2024 Innovation Grant Winner: Dr. Michaël Chassé

CDTRP 2024 Research Innovation Grant Competition Results

CDTRP is thrilled to announce the results of the CDTRP 2024 Research Innovation Grant Competition, made possible through our partnership with various esteemed organizations. We are proud to showcase all of the exciting projects that have been funded in this year’s competition.

We would like to extend our warmest congratulations to Dr. Michaël Chassé and his team for being awarded the CDTRP UdeM Research Innovation Grant. We wish them all the best as they embark on their innovative project!

The Transplantation Program of the Université de Montréal would like to congratulate Dr. Caroline Lamarche on winning the CDTRP innovation grant in the 2024 competition for her project entitled “Tacrolimus-resistant regulatory T cells for adoptive immunotherapy”. The Transplantation Program of the Université de Montréal is proud to contribute to the CDTRP grant competitions and thus participate in transplantation and organ donation research in Canada.

The 2 projects funded by a CDTRP Université de Montréal grant illustrate the mission of the Transplantation Program of the Université de Montréal, which is to support innovation in research and clinical practice in order to improve the care of transplanted donors, families and patients.

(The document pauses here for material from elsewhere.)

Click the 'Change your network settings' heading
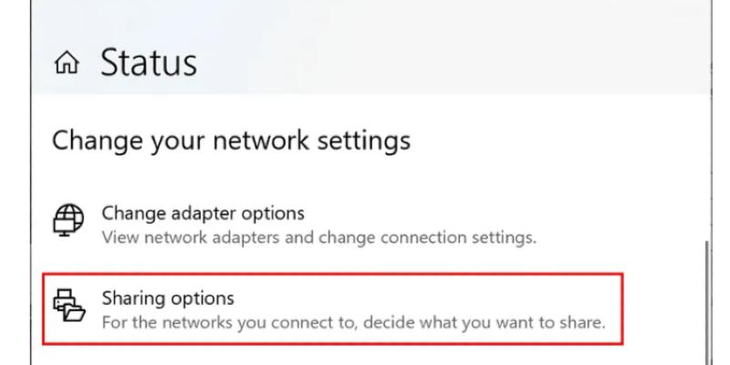 (x=232, y=141)
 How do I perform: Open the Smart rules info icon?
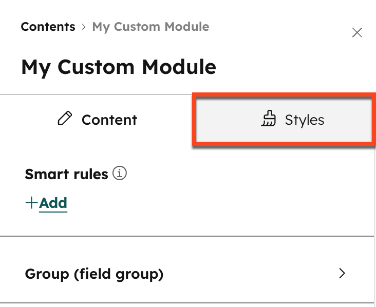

-Transplantation Program of the Université de Montréal

CDTRP UdeM Research Innovation Grant : Dr. Michaël Chassé

Project Title: From routinely collected medical data to donors: Canadian dOnation Monitoring & Alert SyStem Network (COMPASS) 2.0

Main affiliation: Université de Montréal

Theme: 2 – Inform Universal Practices for Donation

Lay Abstract

Organ transplantation depends on proper organ donor identification and conversion to actual donors. Donor identification is a major challenge that relies heavily on healthcare worker training. Canadian studies have shown that we miss many potential donors, resulting in fewer transplantations, causing harm to those awaiting transplantation and depriving those who might have wished to give their organs the opportunity to do so. This project consists of a crucial stage in the COMPASS (Canadian dOnation Monitoring & Alert SyStem) Network Program, a novel initiative using artificial intelligence to improve efficiency of organ donation.

Objective: Our objectives are to investigate the performance of a machine learning model (artificial intelligence) to identify potential organ donors among adults admitted to the ICU, and to explore the barriers, enablers and strategies required to implement the model in an intensive care unit setting.

Methods: We will conduct a multi-step validation/implementation study in the intensive care unit of Centre hospitalier de l’Université de Montréal (CHUM). We will use a neural network model (artificial intelligence) to flag potential organ donors in a real-world critical care setting and explore what are the enablers and barriers to the implementation of the model in clinical care.

Expected output: This project is an essential step to demonstrate the feasibility of using artificial intelligence, to identify potential organ donors in a real clinical setting. If accurate when used in a prospective context, a future successful implementation of our model could improve identification rates, and potentially increase the total number of transplants.